To do | Could you copy exactly the lines from the one containing "Screen dimensions: 1338x688" through the last line of the records below, leaving out any pictures?

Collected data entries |
····················
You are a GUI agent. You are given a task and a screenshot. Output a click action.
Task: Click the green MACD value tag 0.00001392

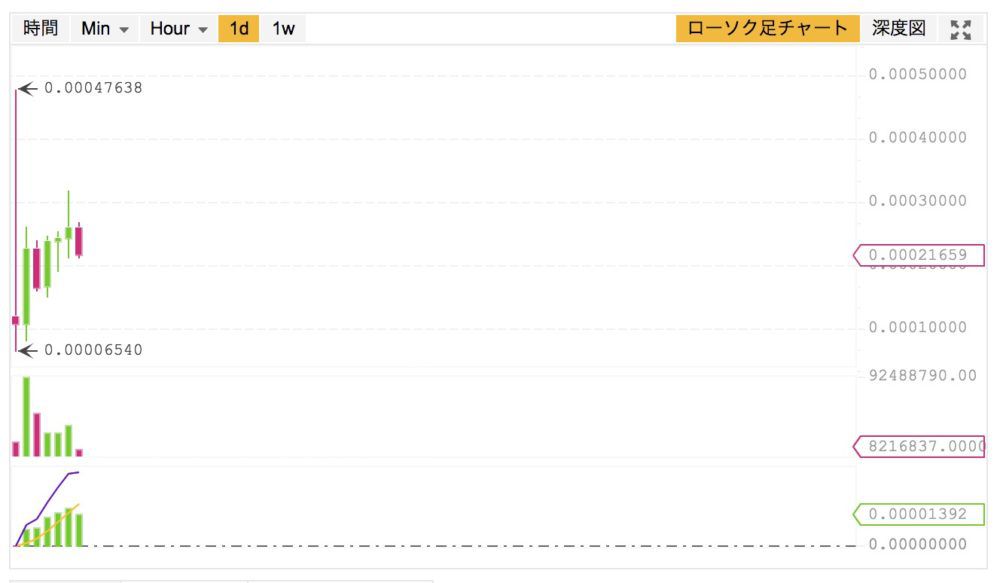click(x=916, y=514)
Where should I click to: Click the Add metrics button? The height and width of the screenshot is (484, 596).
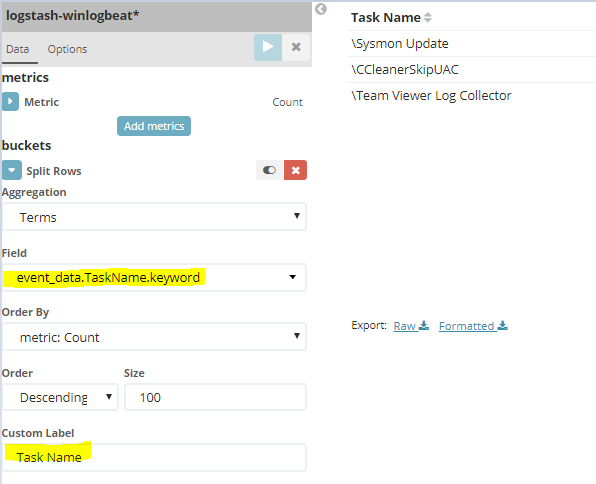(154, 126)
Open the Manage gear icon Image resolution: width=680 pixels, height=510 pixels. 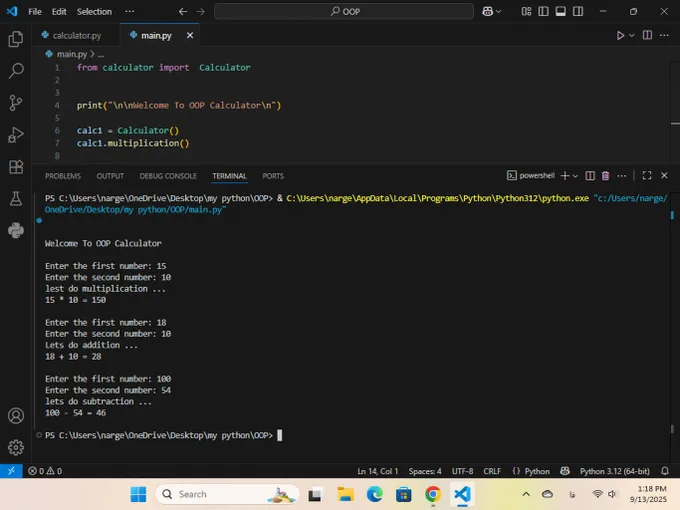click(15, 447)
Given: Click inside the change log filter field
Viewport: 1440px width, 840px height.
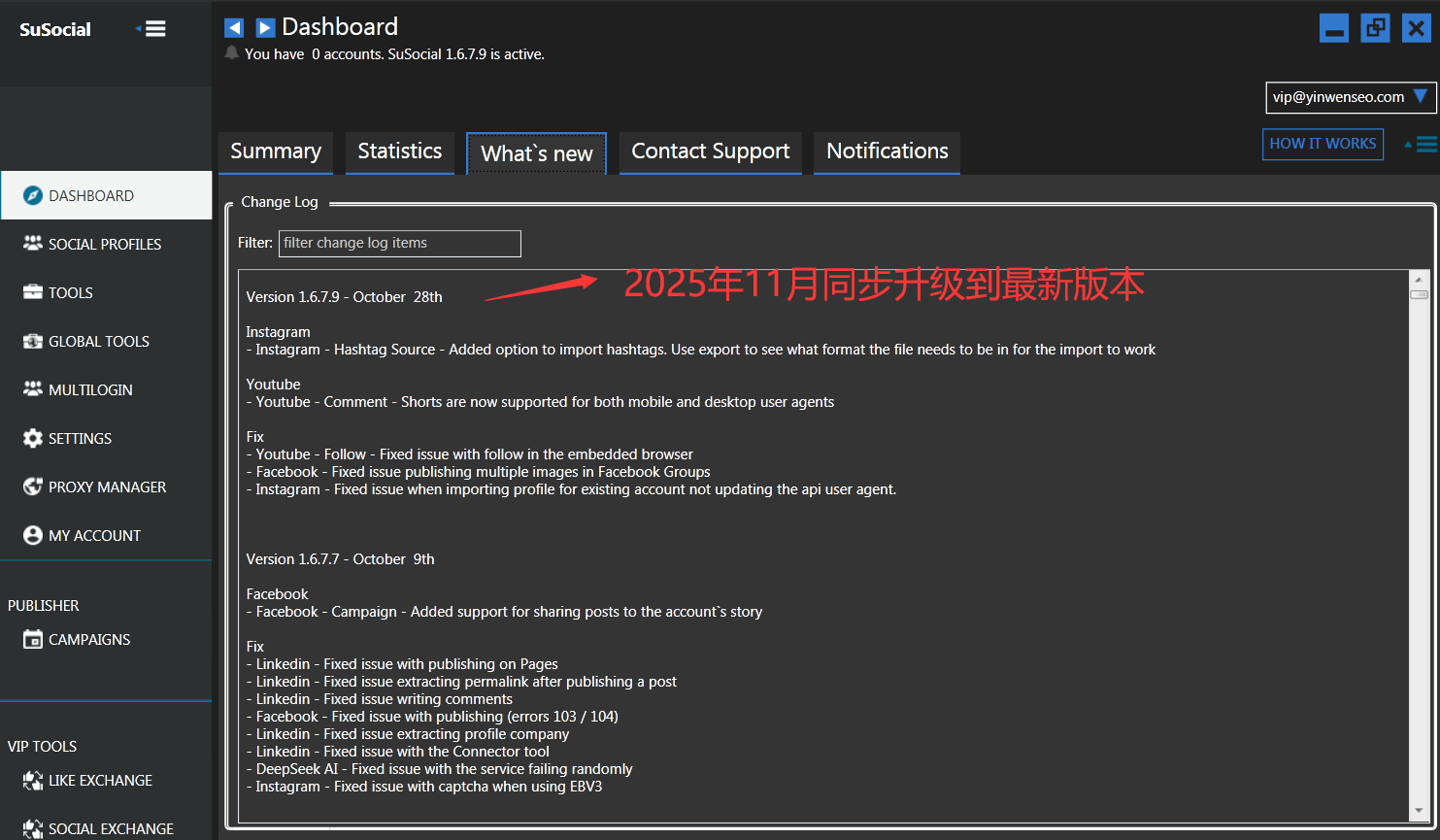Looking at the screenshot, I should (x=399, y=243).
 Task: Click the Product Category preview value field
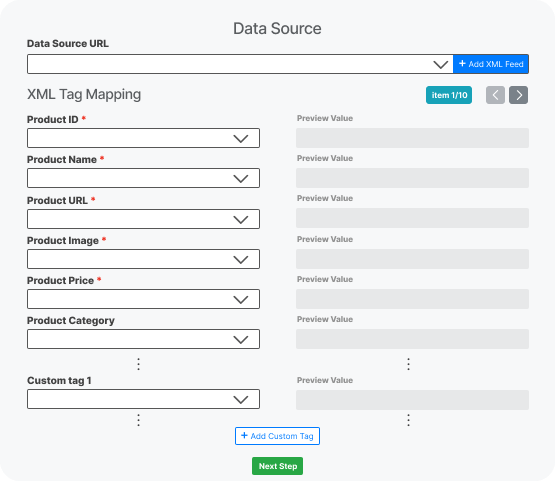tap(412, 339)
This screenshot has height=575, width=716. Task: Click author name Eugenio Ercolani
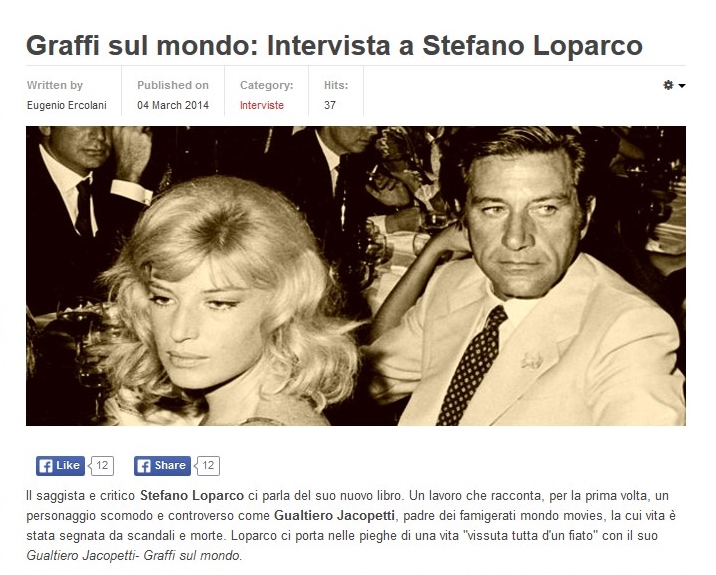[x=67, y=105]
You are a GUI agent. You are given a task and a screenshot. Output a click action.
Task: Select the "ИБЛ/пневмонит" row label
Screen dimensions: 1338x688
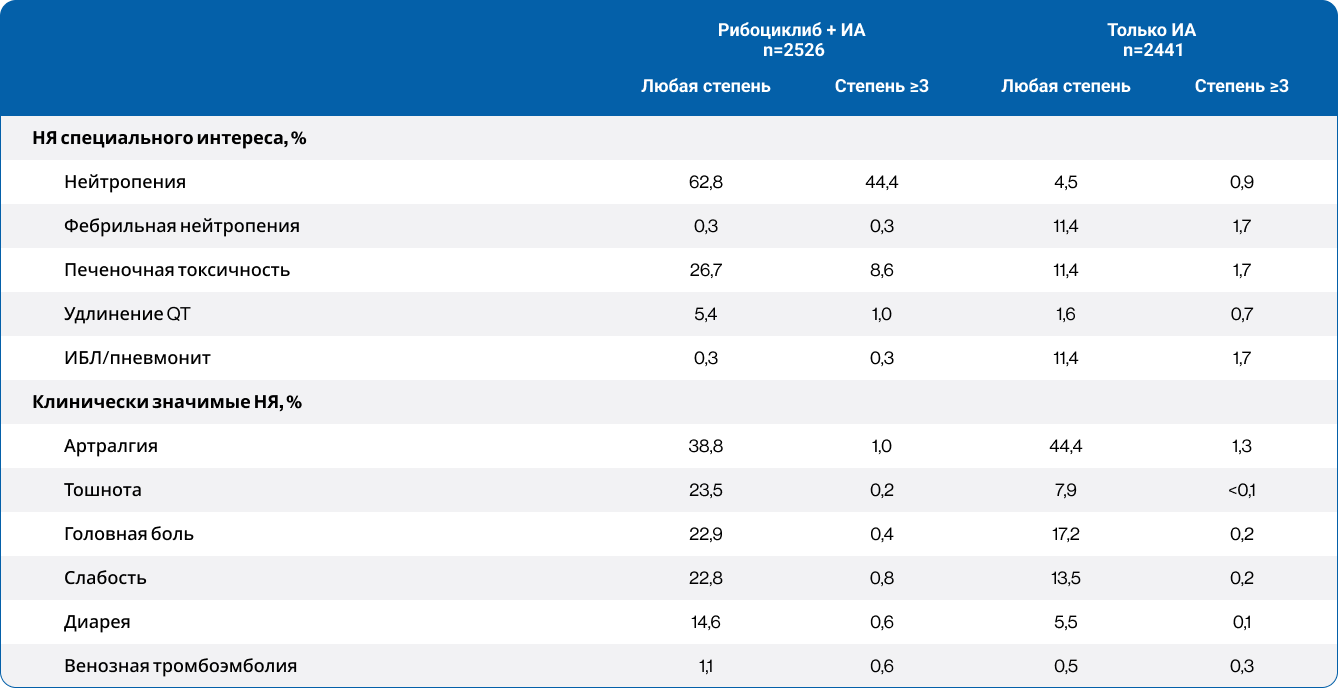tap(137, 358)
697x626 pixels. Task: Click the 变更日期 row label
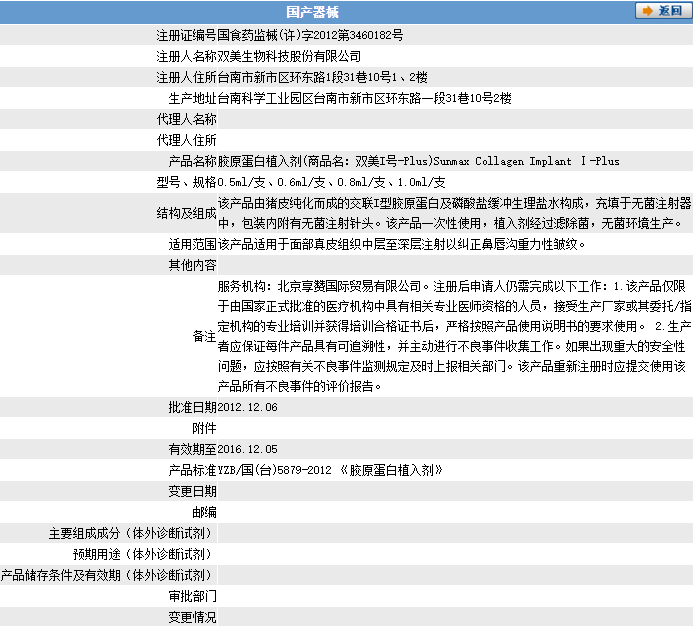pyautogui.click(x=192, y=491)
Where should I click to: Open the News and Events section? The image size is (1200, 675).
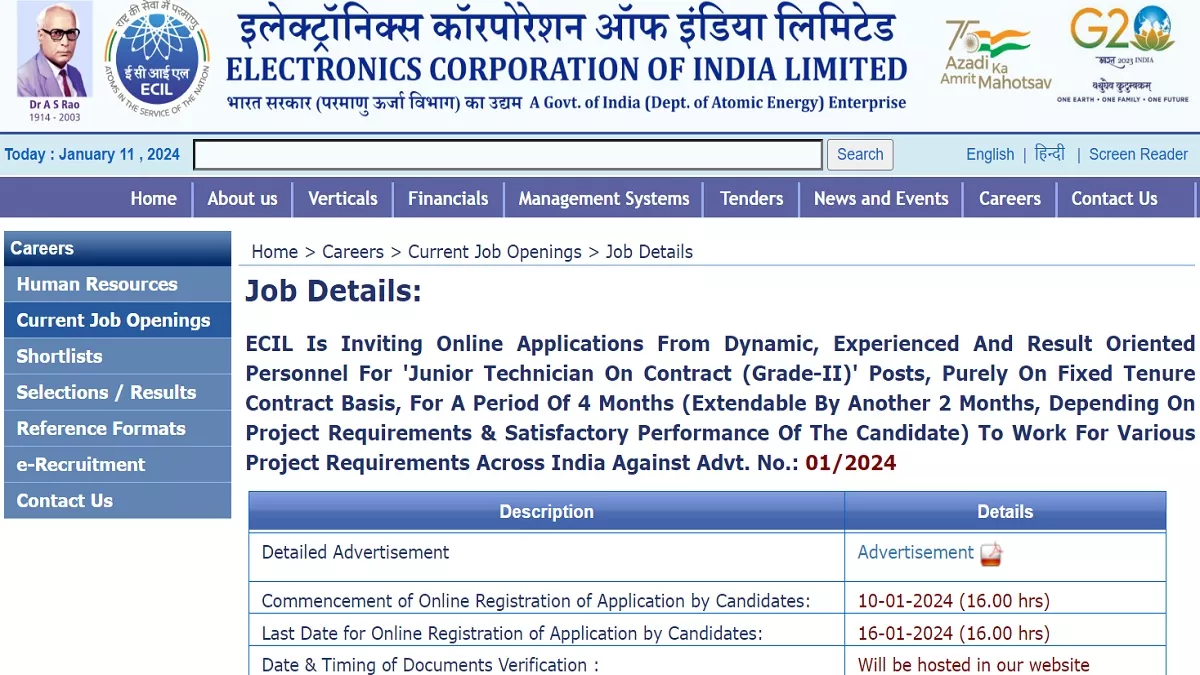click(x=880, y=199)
····················
Response area |
Screen dimensions: 1338x688
tap(137, 358)
697x626 pixels. Task: Click the 变更日期 row label
pyautogui.click(x=192, y=491)
Where should I click to: Open the News and Events section? The image size is (1200, 675).
click(x=880, y=199)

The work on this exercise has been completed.